The allocation step is fairly straightforward: calculate the size of the new stack, then . The size calculation is a bit interesting: the new stack will be the maximum of StackBig or of the amount of space needed by this function. StackBig is 4096 (8192 on Windows, see the comments for why). So if you’ve got one function in a call-chain that wants more stack space than the stack currently has, and even more than the stack is normally extended, it will get a stack of it’s own, and then when it calls another function, it may cause a second trip through morestack. Some magic happens inside of stackalloc to decide if it is currently safe to allocate a new stack with mallocgc, or if the new stack should come from a fixed-size allocator instead. Also, since the most commonly used stack is StackBig + StackExtra bytes long, there’s a shurtcut to avoid the heavier mallocgc route for that as well. So while the shorthand explanation of split stacks is that it is a technique to make stacks as easy to deal with as garbage collected objects, it’s not true that all stacks come directly from and go back into, the garbage collected pool.

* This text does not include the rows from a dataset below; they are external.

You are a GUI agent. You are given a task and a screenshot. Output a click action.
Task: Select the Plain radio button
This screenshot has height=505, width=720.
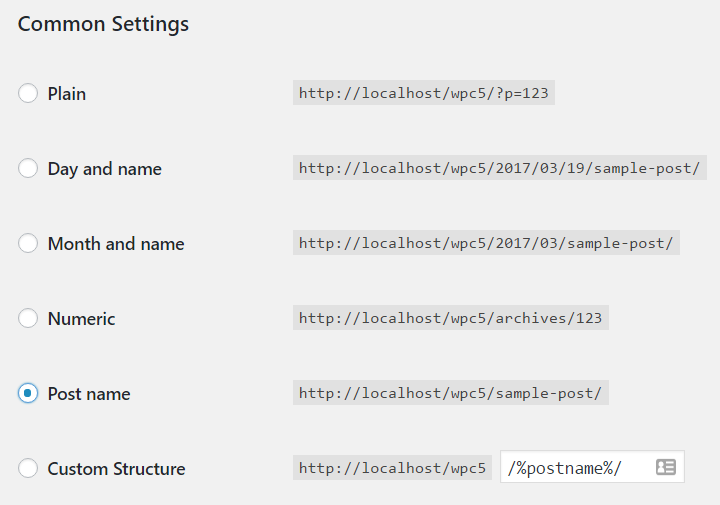pyautogui.click(x=28, y=94)
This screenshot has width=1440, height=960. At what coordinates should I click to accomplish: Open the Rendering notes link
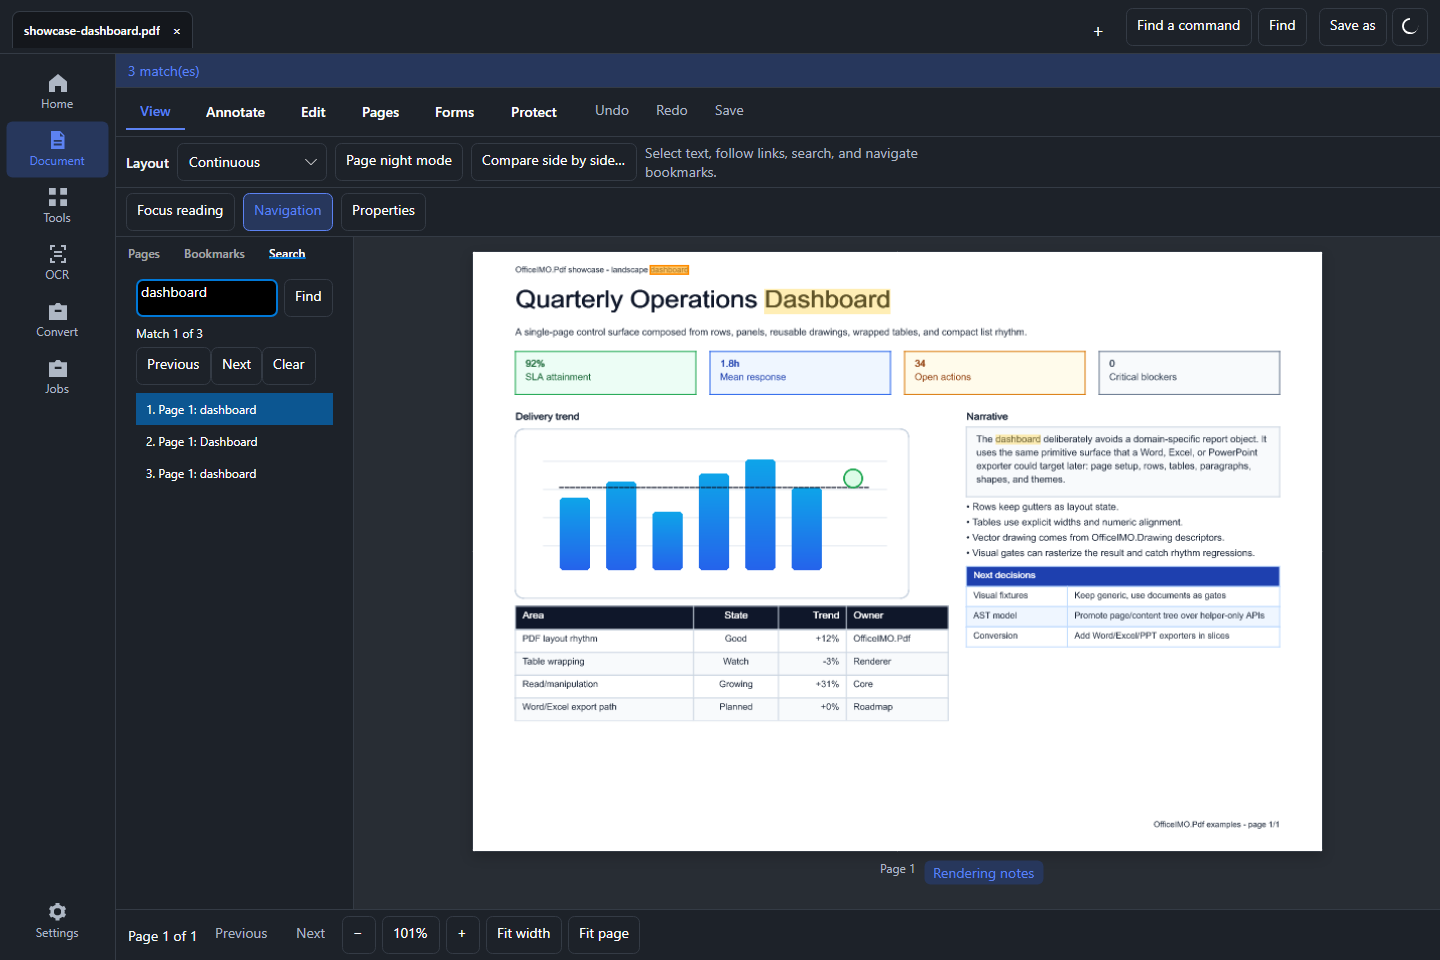(984, 873)
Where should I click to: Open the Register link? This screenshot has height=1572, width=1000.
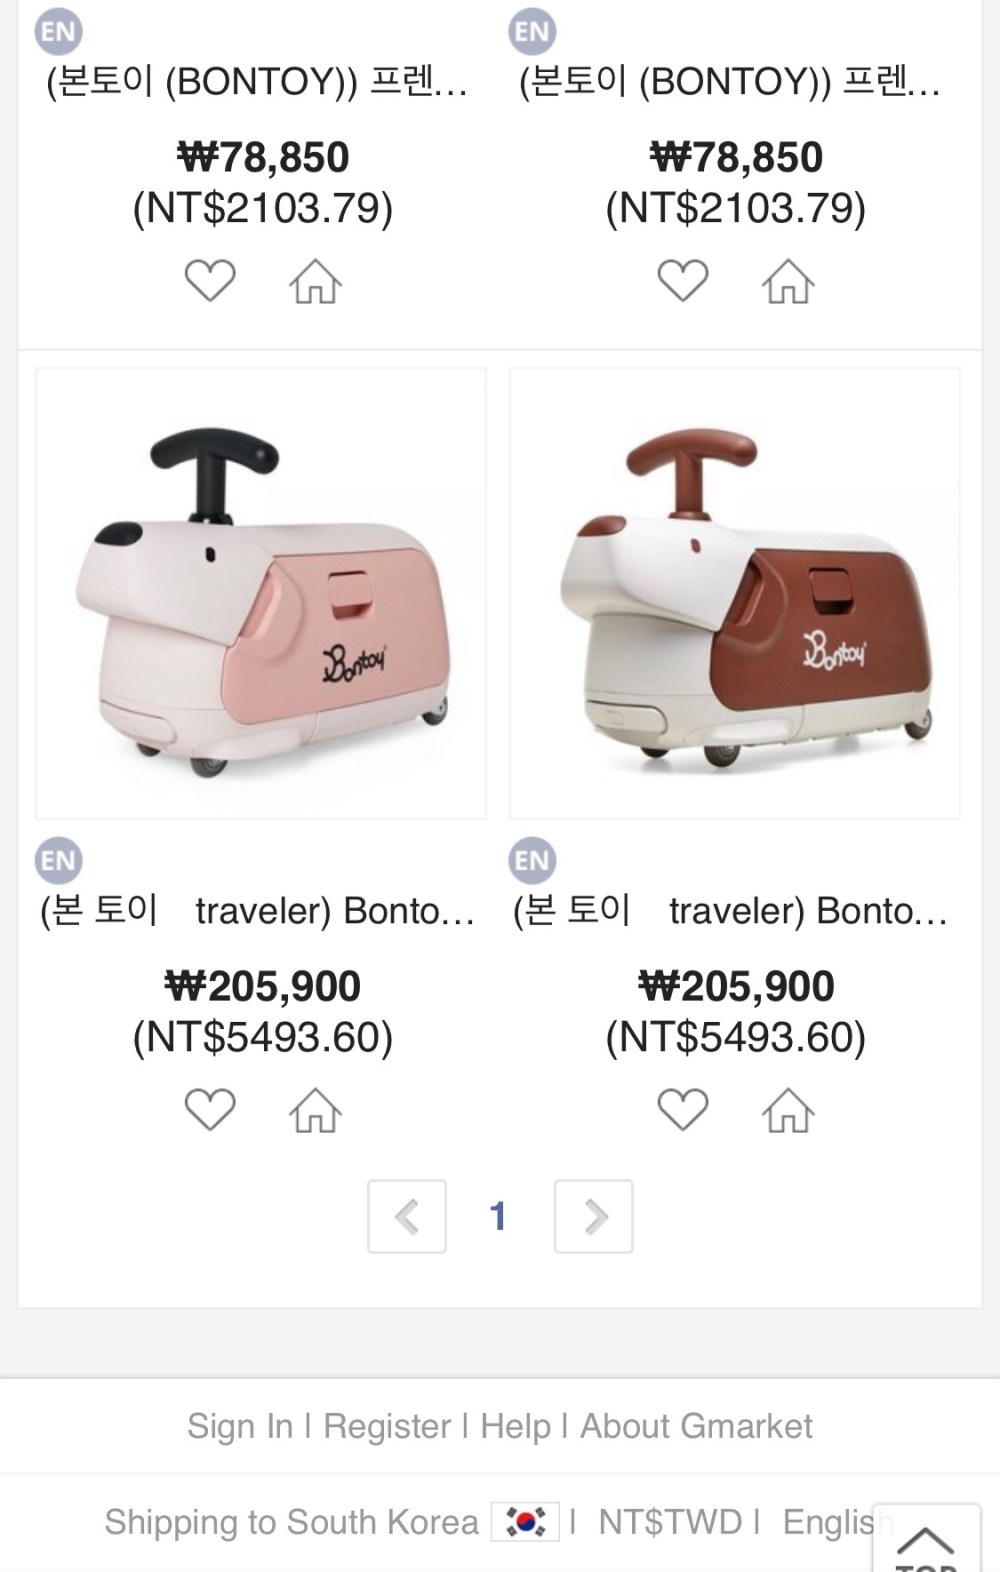pyautogui.click(x=387, y=1426)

Once the new stack is allocated, newstack “decorates” the top of it. It fills in a struct Stktop with information that will be used later when we are cleaning up the stack and transferring stacks from this one back to the last one. Next, newstack moves the frame and the arguments from the call that was preempted onto the new stack. With that we are ready to put the new stack to use.

This is where the funky exit comes. newstack uses gogocall, which is basically how the Go scheduler implements context switches. It switches onto the new stack and then arranges that the next RET that we hit (i.e. the RET at the end of the function that was preempted) will result in a jump to a certain function, called runtime.lessstack. gogocall exits with a JMP to the preempted function, so as not to mess up the stack it’s just put in order, and the preempted function starts running again on it’s new stack!

lessstack, as the name implies, is the counterpart to morestack. It runs in the context of the old stack, but its job is to save things and prepare for the call to oldstack (the counterpart to newstack). It needs to save the return value, then switch onto the scheduling stack, for the same reason that morestack needed to. oldstack, as the counterpart to newstack does what you’d expect: it gets us off of the current stack (freeing it) and starts executing on the old stack. We need to carry two pieces of state from the returning function, the return value (in AX) and the “return arguments”, i.e. the results of the computation that was left on the stack. I haven’t looked into the Go call semantics enough to understand the difference between AX and the stuff returned on the stack, but regardless of wether I understand it or not, oldstack saves it. Then oldstack pulls a trick like newstack, exiting via gogo, which moves to the old stack by setting SP and PC to the values that morestack staved from the caller way back when.

Open question: if morestack is called twice before oldstack is called, why isn’t the original caller’s SP/PC stomped?

So, now you’ve been all the way down the rabbit hole with me. Did you have fun? Got questions, or answers to my open question?